# WHAT THE TASK ASKS:
Quote every line below exactly as it reads.

# EXERCISE INPUTS:
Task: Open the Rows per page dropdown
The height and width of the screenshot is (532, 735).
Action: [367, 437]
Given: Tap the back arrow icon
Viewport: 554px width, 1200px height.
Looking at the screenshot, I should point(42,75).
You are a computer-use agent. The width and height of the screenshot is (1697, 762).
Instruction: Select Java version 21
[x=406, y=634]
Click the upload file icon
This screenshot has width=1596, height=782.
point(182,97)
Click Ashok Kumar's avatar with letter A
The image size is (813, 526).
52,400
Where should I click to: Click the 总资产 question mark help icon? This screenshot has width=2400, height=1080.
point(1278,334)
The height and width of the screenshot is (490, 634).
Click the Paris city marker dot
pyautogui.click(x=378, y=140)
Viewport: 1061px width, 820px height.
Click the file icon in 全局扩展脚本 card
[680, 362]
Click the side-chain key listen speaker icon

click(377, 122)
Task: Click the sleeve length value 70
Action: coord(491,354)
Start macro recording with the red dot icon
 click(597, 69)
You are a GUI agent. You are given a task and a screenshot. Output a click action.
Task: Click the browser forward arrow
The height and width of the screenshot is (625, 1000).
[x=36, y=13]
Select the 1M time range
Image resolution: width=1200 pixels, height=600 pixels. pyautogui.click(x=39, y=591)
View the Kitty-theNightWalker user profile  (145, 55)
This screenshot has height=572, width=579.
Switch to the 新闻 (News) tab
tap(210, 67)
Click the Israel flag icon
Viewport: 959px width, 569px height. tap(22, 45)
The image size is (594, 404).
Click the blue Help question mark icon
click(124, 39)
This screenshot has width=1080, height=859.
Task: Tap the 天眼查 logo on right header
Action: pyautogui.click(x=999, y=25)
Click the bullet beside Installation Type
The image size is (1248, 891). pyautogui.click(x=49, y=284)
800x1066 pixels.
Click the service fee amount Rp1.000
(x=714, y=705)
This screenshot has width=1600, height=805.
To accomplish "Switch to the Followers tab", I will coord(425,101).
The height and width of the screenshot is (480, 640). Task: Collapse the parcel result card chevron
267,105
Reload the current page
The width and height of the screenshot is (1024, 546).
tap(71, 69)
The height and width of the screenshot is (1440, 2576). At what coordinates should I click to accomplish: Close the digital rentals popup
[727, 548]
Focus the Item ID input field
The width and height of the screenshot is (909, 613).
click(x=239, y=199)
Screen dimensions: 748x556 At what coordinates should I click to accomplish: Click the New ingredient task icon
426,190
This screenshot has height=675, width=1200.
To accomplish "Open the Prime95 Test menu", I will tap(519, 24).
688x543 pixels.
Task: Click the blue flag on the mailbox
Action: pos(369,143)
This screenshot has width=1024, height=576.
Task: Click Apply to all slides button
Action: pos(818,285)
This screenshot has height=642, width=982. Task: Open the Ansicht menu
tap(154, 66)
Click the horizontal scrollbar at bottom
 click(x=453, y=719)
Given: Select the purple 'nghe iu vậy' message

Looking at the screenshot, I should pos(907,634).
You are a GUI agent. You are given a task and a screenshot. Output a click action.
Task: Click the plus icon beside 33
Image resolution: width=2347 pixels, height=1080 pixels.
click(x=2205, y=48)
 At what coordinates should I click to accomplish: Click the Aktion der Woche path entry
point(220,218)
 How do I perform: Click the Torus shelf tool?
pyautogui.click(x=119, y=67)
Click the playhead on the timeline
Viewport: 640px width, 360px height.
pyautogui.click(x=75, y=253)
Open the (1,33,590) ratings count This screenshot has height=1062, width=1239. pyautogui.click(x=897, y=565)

# SOLUTION TO THIS EXERCISE:
Task: Open the Rows per page dropdown
The height and width of the screenshot is (532, 735).
Action: [367, 437]
Given: Tap the back arrow icon
Viewport: 554px width, 1200px height.
Looking at the screenshot, I should point(42,75).
You are a computer-use agent. The width and height of the screenshot is (1697, 762).
Instruction: Select Java version 21
[x=406, y=634]
Click the upload file icon
This screenshot has width=1596, height=782.
point(182,97)
Click Ashok Kumar's avatar with letter A
The image size is (813, 526).
52,400
Where should I click to: Click the 总资产 question mark help icon? This screenshot has width=2400, height=1080.
point(1278,334)
The height and width of the screenshot is (490, 634).
Click the Paris city marker dot
pyautogui.click(x=378, y=140)
Viewport: 1061px width, 820px height.
Click the file icon in 全局扩展脚本 card
[680, 362]
Click the side-chain key listen speaker icon

click(377, 122)
Task: Click the sleeve length value 70
Action: coord(491,354)
Start macro recording with the red dot icon
 click(597, 69)
You are a GUI agent. You are given a task and a screenshot. Output a click action.
Task: Click the browser forward arrow
The height and width of the screenshot is (625, 1000).
[x=36, y=13]
Select the 1M time range
Image resolution: width=1200 pixels, height=600 pixels. pyautogui.click(x=39, y=591)
View the Kitty-theNightWalker user profile  (145, 55)
This screenshot has height=572, width=579.
Switch to the 新闻 (News) tab
tap(210, 67)
Click the Israel flag icon
Viewport: 959px width, 569px height. tap(22, 45)
The image size is (594, 404).
Click the blue Help question mark icon
click(124, 39)
This screenshot has width=1080, height=859.
Task: Tap the 天眼查 logo on right header
Action: pyautogui.click(x=999, y=25)
Click the bullet beside Installation Type
The image size is (1248, 891). pyautogui.click(x=49, y=284)
800x1066 pixels.
Click the service fee amount Rp1.000
(x=714, y=705)
This screenshot has width=1600, height=805.
To accomplish "Switch to the Followers tab", I will coord(425,101).
The height and width of the screenshot is (480, 640). Task: Collapse the parcel result card chevron
267,105
Reload the current page
The width and height of the screenshot is (1024, 546).
tap(71, 69)
The height and width of the screenshot is (1440, 2576). At what coordinates should I click to accomplish: Close the digital rentals popup
[727, 548]
Focus the Item ID input field
The width and height of the screenshot is (909, 613).
click(x=239, y=199)
Screen dimensions: 748x556 At what coordinates should I click to accomplish: Click the New ingredient task icon
426,190
This screenshot has height=675, width=1200.
To accomplish "Open the Prime95 Test menu", I will tap(519, 24).
688x543 pixels.
Task: Click the blue flag on the mailbox
Action: pos(369,143)
This screenshot has width=1024, height=576.
Task: Click Apply to all slides button
Action: pos(818,285)
This screenshot has height=642, width=982. Task: Open the Ansicht menu
tap(154, 66)
Click the horizontal scrollbar at bottom
 click(x=453, y=719)
Given: Select the purple 'nghe iu vậy' message

Looking at the screenshot, I should pos(907,634).
You are a GUI agent. You are given a task and a screenshot. Output a click action.
Task: Click the plus icon beside 33
Image resolution: width=2347 pixels, height=1080 pixels.
click(x=2205, y=48)
 At what coordinates should I click to accomplish: Click the Aktion der Woche path entry
point(220,218)
 How do I perform: Click the Torus shelf tool?
pyautogui.click(x=119, y=67)
Click the playhead on the timeline
Viewport: 640px width, 360px height.
pyautogui.click(x=75, y=253)
Open the (1,33,590) ratings count This screenshot has height=1062, width=1239. pyautogui.click(x=897, y=565)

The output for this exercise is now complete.